7. Aprovechar el conflicto para aprender. Los conflictos tienen mala prensa. Suelen equipararse a los problemas, y hay propuestas utópicas que tienen como objetivo erradicarlos. Pero eso no es posible. El conflicto es inevitable en diversidad, y se entiende que es difícil gestionarlos porque en ellos las emociones y el estrés son elevados. Pero pueden ser fuente de aprendizaje. Razonar permite abordar el conflicto en el momento en que aparece, descomponerlo para encontrar la historia y las ideas previas, identificar los malentendidos y propiciar la reconciliación sobre unos mínimos. La democracia de calidad también debe hacerlo.

8. Promover la empatía. Convivir en la diversidad significa hacer el esfuerzo de ponerse en el lugar del otro, entender las razones que lo mueven y comprender sus sentimientos y emociones. Solo de este modo podrá construirse una democracia plena y justa.

9. Reconocer las creencias. La creencia es una posición mental que acepta como verdad una premisa que no se puede razonar, sea porque es indemostrable, sea porque no estamos dispuestos a cuestionarla. Compartirlas en el marco de un diálogo filosófico permite captar que hay todo un mundo dentro de cada persona, un mundo propio al que tiene derecho. Una democracia de calidad debe respetar todas las creencias, con el único límite de que estas permitan la existencia de las demás.

10. Construir el respeto. El respeto es un valor superior, en mi opinión, a la tolerancia. La tolerancia invita a dejar pasar, a permitir que el otro ejerza sus derechos, pero desde cierta superioridad. Parece que le digamos «te lo permito» antes que «es tu derecho». En cambio, el respeto implica considerar con atención, otorgar importancia a lo que el otro es, piensa o dice, en un plano de igualdad. Trabajar la filosofía con los niños supone lograr esa escrupulosa equidad que debería presidir todas las acciones en una democracia. Etimológicamente, respeto significa poner atención.

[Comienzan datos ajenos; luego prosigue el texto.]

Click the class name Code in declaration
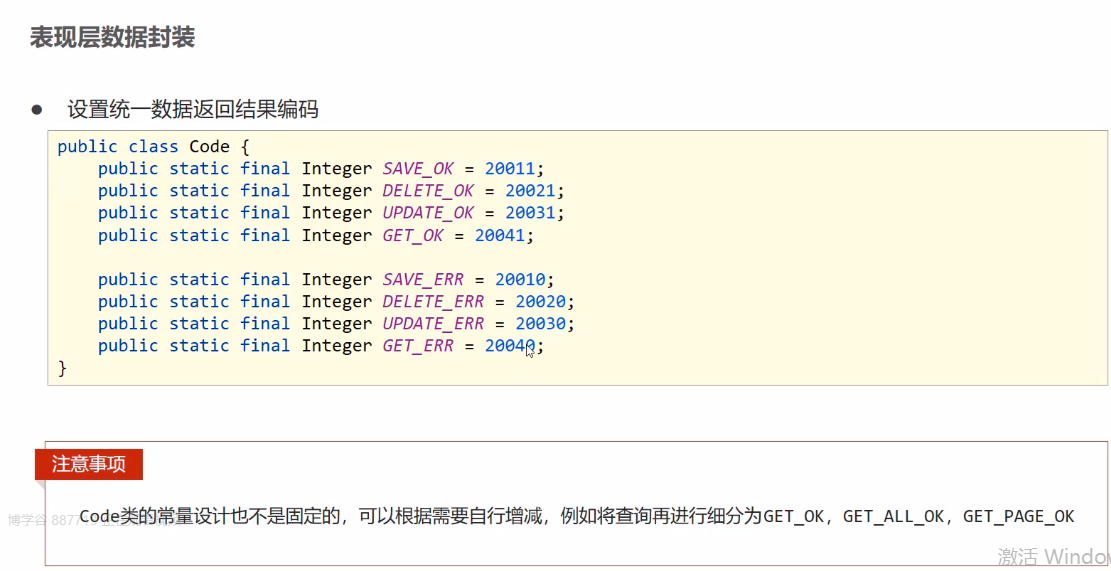Screen dimensions: 1111x571 point(209,146)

11. Impulsar la creatividad. Sabemos que proponer soluciones no consiste en seguir normas y modelos, sino en plantear variantes, alternativas, proyectos de futuro, caminos diversos que conducen a diferentes objetivos. La Filosofía para Niños invita a plantearse los problemas y los enigmas en clave de múltiples posibilidades. Esto es más necesario que nunca en nuestra democracia.

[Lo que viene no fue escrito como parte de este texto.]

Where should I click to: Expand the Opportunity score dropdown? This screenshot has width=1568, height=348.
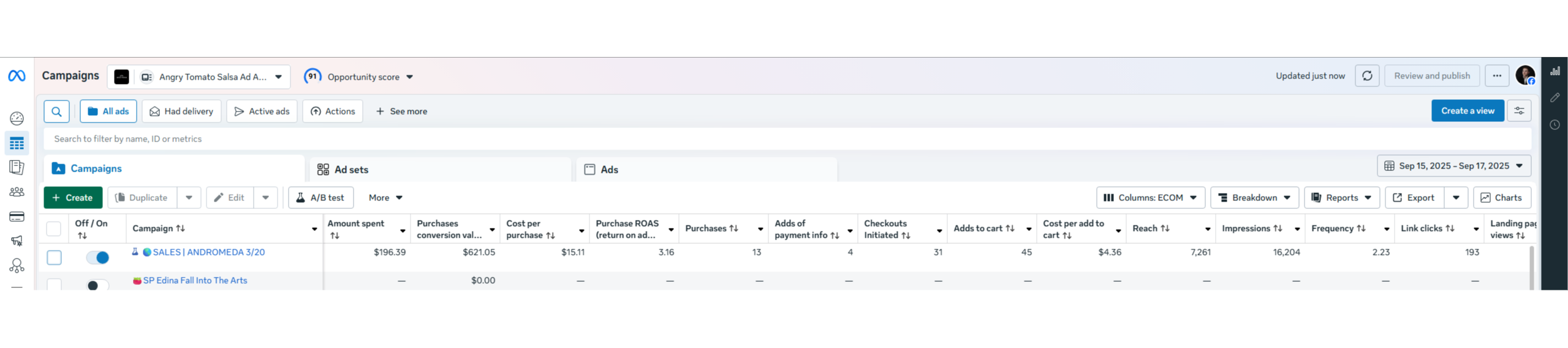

12. Intentar el consenso. Acuerdo no significa uniformidad. Decíamos antes que las personas tenemos unos mínimos en cuanto a deseos, sueños y expectativas. Si se quiere vivir en democracia, debemos aceptar que nuestros deseos no abarquen una dimensión tan grande que impida los deseos de los demás o, incluso, sus necesidades. Llegar a consensos no es fácil y requiere haberlo practicado antes en casa y en la escuela.

En conclusión, solo si trabajamos en la autonomía de criterio de los niños, en su pensamiento propio y su sensibilidad para arriesgarse con propuestas nuevas que no dejen a nadie atrás, podremos tener ciudadanos libres y responsables, capaces de guiar la transformación social hacia un horizonte de paz y justicia.

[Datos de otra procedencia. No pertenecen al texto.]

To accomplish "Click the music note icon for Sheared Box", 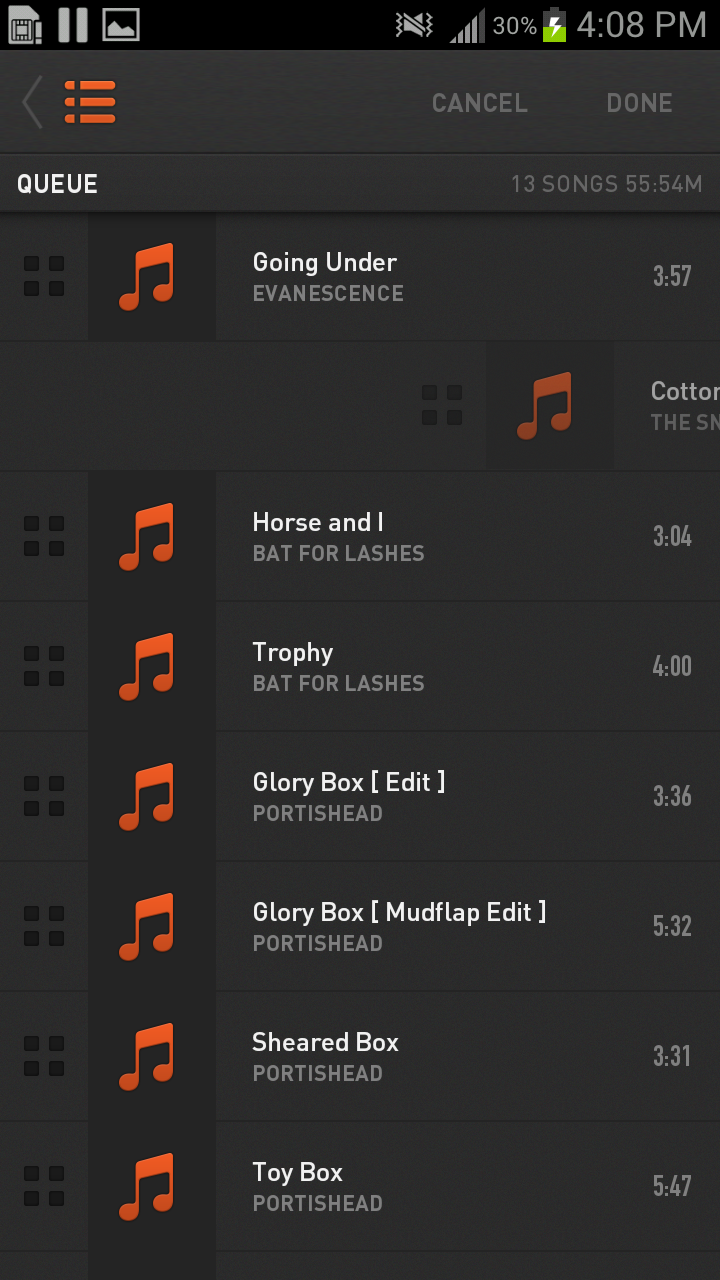I will click(x=147, y=1056).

Vivimos en una sociedad que entroniza la utilidad, que desprecia el pensamiento crítico, que busca en la rapidez de lo líquido (Bauman, 2017) la respuesta más adaptativa a la formidable cantidad de estímulos que nos rodea. No hay tiempo que perder con la reflexión o el diálogo; vivimos bajo la tiranía de la inmediatez. Este sistema nos pide un flujo constante de trabajo y consumo, un círculo vicioso que el poder presenta como imprescindible para que la economía siga funcionando. Todo es obsolescente, todo debe ser sustituido. La economía de mercado lo mercantiliza todo y crea una peligrosa sociedad de mercado en la que las relaciones humanas se miden en términos de utilidad (Ordine, 2013), donde la democracia pierde los estándares de calidad y se pervierte en una libertad irreflexiva que olvida el bien común en favor de unos derechos individuales ejercidos a menudo desde la intolerancia.

Creo que la Filosofía para Niños, como saber crítico y liberador, puede aportar el necesario contrapunto de mejora frente a este estado de estupidez narcotizante que nos impide ser solidarios con los demás y nos condena a la soledad. El diálogo filosófico, socrático, ejercido en comunidad, en la escuela y en familia, potenciará sin duda una ciudadanía más participativa.